La publicación este martes del decreto de convocatoria de elecciones generales del 28 de abril conlleva que durante casi tres meses, desde ese día y hasta el próximo 27 de mayo, tras los comicios autonómicos, municipales y europeos, estarán prohibidos los actos de inauguración y las campañas institucionales de propaganda.

Conforme a lo establecido en la Ley Orgánica del Régimen Electoral General (LOREG),una vez publicado el decreto comienza oficialmente el periodo electoral de las generales, que esta vez se va a solapar con el periodo electoral de las municipales y europeas, que a su vez arrancará el 2 de abril con la convocatoria de los comicios de mayo.

Solo anuncios informativos

Es decir, que en estos más de dos meses y medio y mientras España esté en periodo electoral, estará en vigor la prohibición de realizar actos de inauguración y campañas de propaganda institucional para difundir logros de legislatura.

Solo se permitirán las campañas informativas «que resulten imprescindibles para la salvaguarda del interés público o para el correcto desenvolvimieno de los servicios públicos», pero sin «connotaciones electoralistas ni alusiones a los logros obtenidos por los poderes públicos».
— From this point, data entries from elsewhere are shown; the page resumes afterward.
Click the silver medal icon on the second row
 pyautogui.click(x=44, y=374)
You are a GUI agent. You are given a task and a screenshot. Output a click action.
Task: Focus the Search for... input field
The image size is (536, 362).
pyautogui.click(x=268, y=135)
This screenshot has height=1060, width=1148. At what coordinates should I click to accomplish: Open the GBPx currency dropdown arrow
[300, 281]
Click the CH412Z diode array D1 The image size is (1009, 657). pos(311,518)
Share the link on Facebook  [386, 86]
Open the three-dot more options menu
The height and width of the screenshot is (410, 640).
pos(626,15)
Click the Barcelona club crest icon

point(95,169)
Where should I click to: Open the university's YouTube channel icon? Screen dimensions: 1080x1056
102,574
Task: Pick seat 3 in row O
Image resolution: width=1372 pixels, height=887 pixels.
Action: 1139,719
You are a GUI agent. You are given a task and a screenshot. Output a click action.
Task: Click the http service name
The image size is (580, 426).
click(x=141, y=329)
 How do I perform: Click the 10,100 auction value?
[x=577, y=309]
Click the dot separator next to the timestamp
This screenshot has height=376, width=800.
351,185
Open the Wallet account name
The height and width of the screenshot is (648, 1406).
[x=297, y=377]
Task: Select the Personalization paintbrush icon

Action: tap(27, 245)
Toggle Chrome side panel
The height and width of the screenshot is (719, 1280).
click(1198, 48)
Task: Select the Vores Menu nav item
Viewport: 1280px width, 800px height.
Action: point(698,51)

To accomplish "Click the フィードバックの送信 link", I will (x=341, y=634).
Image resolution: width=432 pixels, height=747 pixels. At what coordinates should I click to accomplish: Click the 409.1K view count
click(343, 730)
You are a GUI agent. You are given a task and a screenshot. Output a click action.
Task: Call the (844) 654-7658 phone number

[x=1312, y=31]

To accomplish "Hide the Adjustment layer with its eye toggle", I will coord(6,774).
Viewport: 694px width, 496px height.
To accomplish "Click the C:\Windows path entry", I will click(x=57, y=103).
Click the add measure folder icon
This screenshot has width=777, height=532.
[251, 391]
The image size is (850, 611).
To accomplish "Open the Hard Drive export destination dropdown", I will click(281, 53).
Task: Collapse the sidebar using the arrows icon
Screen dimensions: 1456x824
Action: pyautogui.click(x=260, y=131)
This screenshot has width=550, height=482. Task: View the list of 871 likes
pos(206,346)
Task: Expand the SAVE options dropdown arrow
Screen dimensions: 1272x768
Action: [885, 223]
Esta salvedad permite ‘indultar’ las campañas de la Dirección de Tráfico o los anuncios puramente informativos sobre la inscripción en las listas del censo electoral o sobre la fecha de la votación, el procedimiento para votar y los requisitos y trámite del voto por correo.

Deber de objetividad de los poderes públicos

Y es que, según la Junta Electoral Central (JEC), garante del cumplimiento de la normativa electoral, los poderes públicos no podrán realizar ninguna campaña institucional que «atente contra los principios de objetividad y transparencia del proceso electoral y de igualdad entre los actores electorales».

En concreto, según reza el artículo 50 de la LOREG, desde la convocatoria de los comicios hasta su celebración, quedará prohibido «cualquier acto organizado o financiado, directa o indirectamente, por los poderes públicos que contenga alusiones a las realizaciones o a los logros obtenidos, o que utilice imágenes o expresiones coincidentes o similares a las utilizadas en sus propias campañas por alguna de las entidades políticas concurrentes a las elecciones».

En una resolución, la JEC especificó que no se podrán, además, repartir libros, revistas, folletos, cuadernos, catálogos, trípticos, soportes electrónicos; enviar correos electrónicos o sms; distribuir contenidos por bluetooth; insertar anuncios en los medios con alusiones a los logros obtenidos por cualquier poder público; o usar imágenes, sintonías o expresiones similares empleadas por los partidos en sus propias campañas electorales.

Nada de «vender» logros

Tampoco se permitirá realizar actos de inauguración de obras o servicios públicos, o proyectos de estos, sin perjuicio de que dichas obras o servicios puedan entrar en funcionamiento en ese periodo electoral.

La JEC no incluye en este apartado las inauguraciones institucionales de congresos, ferias de muestras, festivales o fiestas populares que se celebren de forma periódica en fechas coincidentes con un periodo electoral.

Pero, eso sí, siempre que ni en la organización del evento ni en las intervenciones se realicen alusiones a los logros de las autoridades intervinientes, ni tampoco se induzca el sentido de voto de los electores.